There may be hope for school lunches yet. Cinnamon whole-wheat scones, quinoa breakfast bars and zucchini boats were all on the menu at the 7th Annual Real Food for Kids Culinary Challenge, a competition in which student chefs create delicious, healthy meals within a budget. The prize? Winners will get their recipes into a local school cafeteria and onto students’ plates next fall.

This year’s contest, held March 2 at Hayfield Secondary School in Alexandria, drew teams from 15 schools throughout the DMV, including the Arlington Career Center and Kenmore Middle School. “We wanted to be authentic,” says Skylar R. Peterson, a Washington-Lee High School senior who, along with W-L junior Frida Angeles Galván, formed the Arlington Career Center team. Their tasting menu featured street tacos, a corn-and-pepper medley and minty mandarin oranges.
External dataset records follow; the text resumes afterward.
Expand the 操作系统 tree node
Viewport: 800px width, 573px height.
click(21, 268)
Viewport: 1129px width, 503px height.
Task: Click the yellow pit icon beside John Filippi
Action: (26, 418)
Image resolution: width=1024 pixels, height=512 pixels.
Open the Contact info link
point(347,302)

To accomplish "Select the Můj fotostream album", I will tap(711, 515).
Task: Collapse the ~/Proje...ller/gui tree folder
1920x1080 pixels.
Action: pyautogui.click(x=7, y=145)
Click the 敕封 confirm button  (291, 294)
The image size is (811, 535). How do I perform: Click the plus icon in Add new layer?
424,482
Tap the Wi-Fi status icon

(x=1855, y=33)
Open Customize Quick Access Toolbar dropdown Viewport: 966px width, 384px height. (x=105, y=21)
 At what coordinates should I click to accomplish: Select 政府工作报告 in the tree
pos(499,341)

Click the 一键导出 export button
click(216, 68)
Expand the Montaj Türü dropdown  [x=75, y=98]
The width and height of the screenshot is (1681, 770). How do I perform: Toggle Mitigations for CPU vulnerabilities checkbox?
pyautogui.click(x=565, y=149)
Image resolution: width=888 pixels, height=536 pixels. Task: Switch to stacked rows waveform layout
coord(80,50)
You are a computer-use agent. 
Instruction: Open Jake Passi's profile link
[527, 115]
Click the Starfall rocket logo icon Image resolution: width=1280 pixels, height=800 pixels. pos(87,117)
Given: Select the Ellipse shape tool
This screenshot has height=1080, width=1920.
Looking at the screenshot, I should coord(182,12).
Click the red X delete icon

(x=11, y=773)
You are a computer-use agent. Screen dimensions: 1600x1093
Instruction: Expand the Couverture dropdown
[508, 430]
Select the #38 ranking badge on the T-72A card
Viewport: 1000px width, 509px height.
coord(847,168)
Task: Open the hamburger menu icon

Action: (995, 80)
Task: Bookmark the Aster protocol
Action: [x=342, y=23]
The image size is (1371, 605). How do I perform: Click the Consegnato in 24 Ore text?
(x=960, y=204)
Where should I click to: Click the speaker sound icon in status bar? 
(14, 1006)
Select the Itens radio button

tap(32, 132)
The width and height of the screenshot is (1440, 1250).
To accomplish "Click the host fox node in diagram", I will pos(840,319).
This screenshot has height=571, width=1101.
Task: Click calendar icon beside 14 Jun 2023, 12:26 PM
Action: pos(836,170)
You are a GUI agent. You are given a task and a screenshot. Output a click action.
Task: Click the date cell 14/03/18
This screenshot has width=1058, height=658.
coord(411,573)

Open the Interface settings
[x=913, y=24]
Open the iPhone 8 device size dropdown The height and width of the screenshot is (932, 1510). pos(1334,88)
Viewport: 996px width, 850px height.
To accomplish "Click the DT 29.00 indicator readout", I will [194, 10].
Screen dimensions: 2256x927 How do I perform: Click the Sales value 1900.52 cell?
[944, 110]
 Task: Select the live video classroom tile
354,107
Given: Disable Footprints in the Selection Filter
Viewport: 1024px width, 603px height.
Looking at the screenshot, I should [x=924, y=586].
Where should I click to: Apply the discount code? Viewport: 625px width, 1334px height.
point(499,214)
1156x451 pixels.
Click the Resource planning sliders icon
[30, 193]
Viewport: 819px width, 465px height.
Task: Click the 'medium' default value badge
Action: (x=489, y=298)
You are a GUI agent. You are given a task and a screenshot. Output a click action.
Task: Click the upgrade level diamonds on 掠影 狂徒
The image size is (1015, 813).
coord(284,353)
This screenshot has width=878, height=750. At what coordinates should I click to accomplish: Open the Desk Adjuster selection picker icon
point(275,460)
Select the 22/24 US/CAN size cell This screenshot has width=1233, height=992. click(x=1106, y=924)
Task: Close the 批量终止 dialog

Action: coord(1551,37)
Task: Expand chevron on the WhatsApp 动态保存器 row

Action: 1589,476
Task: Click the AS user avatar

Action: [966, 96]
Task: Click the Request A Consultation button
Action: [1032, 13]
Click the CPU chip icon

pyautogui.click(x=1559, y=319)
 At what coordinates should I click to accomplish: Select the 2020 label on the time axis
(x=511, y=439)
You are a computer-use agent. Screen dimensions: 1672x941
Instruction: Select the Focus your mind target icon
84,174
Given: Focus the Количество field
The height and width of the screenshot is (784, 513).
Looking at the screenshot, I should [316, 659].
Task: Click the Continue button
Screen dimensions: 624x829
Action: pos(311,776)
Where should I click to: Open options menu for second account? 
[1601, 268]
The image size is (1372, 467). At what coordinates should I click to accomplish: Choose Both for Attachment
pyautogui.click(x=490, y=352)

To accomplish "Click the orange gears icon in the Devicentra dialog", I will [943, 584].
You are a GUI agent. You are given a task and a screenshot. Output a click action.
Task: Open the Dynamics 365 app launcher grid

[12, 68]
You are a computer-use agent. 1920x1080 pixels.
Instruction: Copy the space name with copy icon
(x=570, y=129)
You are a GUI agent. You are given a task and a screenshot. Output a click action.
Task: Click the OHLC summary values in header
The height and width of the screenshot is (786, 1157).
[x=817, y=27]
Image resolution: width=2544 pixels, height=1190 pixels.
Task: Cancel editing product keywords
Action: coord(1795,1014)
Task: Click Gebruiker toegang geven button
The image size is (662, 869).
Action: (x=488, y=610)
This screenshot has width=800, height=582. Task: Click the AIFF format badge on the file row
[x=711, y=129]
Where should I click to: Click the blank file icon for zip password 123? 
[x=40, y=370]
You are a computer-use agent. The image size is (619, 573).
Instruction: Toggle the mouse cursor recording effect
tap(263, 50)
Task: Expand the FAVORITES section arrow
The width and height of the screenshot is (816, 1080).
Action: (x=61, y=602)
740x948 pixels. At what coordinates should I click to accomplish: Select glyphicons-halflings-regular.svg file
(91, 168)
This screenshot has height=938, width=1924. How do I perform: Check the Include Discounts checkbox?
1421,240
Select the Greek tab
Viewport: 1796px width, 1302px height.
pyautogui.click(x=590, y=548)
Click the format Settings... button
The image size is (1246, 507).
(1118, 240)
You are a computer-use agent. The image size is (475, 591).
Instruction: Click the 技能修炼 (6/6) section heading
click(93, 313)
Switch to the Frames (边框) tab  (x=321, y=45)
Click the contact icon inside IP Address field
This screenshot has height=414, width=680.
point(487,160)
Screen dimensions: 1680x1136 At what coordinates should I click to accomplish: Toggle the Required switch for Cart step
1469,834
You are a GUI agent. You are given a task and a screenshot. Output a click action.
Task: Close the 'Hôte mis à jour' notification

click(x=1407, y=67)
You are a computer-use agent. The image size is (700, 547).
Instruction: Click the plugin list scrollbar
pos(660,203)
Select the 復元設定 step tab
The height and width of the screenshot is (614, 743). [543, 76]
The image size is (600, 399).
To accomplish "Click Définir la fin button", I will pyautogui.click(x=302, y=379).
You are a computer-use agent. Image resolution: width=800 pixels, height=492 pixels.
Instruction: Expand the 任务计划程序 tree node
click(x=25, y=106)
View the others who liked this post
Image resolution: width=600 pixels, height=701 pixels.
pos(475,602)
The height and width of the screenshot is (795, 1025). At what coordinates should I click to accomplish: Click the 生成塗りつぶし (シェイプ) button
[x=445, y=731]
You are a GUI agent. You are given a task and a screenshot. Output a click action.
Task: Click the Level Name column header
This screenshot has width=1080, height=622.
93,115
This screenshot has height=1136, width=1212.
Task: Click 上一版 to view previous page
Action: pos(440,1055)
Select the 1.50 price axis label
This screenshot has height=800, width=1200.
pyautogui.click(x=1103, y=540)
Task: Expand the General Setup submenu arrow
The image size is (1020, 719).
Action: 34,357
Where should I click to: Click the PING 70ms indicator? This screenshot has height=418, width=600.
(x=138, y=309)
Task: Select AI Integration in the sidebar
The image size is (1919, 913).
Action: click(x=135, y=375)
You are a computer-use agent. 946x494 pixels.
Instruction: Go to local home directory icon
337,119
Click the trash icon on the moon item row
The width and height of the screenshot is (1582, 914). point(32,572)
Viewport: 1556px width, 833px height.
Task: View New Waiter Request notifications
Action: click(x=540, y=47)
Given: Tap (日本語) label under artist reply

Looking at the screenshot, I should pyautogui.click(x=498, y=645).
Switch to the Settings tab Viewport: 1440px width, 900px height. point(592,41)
Judges included celebrity chefs Spike Mendelsohn and Cathal Armstrong; Kyra West, a student board member with Real Food for Kids and a senior at Justice High School in Falls Church; and Langley High School senior Shreya Papneja, founder and CEO of the Children’s Health Awareness Program in Schools (CHAPS), a student-led initiative targeting childhood obesity.

During the event, Mendelsohn said he was evaluating entries not only on their “deliciousness,” but also on out-of-the-box thinking and attention to current food trends. “I see a lot of hope in the younger generation,” he says. “They are so interested in how their food is grown and where it’s produced.”

In the end, a team from Takoma Park Middle School in Maryland won first place. But Peterson still has her eye on the top prize—a career as a chef. “Food makes people happy,” she says. And that’s rewarding.